Stored items:
*** Begin section ***

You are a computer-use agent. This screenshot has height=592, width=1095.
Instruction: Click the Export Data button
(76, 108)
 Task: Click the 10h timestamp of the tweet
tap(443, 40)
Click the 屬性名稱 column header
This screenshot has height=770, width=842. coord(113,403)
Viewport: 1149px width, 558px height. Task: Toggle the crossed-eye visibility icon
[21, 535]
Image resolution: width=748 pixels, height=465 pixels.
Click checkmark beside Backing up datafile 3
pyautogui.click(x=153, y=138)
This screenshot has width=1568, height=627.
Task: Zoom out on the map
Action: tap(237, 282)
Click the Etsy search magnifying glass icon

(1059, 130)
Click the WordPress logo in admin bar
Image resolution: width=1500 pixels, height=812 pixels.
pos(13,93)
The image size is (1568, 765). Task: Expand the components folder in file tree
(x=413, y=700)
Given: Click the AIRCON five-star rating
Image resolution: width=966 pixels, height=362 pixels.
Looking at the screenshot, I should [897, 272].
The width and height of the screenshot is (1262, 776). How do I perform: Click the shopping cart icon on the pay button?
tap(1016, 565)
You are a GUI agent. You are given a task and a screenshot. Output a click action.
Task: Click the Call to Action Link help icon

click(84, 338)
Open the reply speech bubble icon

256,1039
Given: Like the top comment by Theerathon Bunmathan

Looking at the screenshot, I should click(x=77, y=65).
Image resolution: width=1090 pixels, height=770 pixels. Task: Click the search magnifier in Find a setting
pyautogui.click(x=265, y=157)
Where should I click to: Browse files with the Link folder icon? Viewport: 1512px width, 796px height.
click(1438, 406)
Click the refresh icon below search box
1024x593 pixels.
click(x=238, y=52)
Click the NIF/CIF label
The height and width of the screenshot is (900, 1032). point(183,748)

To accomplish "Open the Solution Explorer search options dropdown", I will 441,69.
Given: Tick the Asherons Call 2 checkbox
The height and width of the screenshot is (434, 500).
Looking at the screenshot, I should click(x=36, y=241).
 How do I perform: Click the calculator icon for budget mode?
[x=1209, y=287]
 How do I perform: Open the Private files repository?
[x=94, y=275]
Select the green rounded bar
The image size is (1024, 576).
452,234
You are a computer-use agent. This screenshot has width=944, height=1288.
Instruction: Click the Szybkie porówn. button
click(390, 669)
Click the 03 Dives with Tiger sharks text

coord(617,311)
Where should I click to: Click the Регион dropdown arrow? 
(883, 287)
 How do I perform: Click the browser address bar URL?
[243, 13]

*** End section ***

■ Try it: Of all the lines in the records, how many have the word "computer"? Write only the number.

■ Result of this task: 2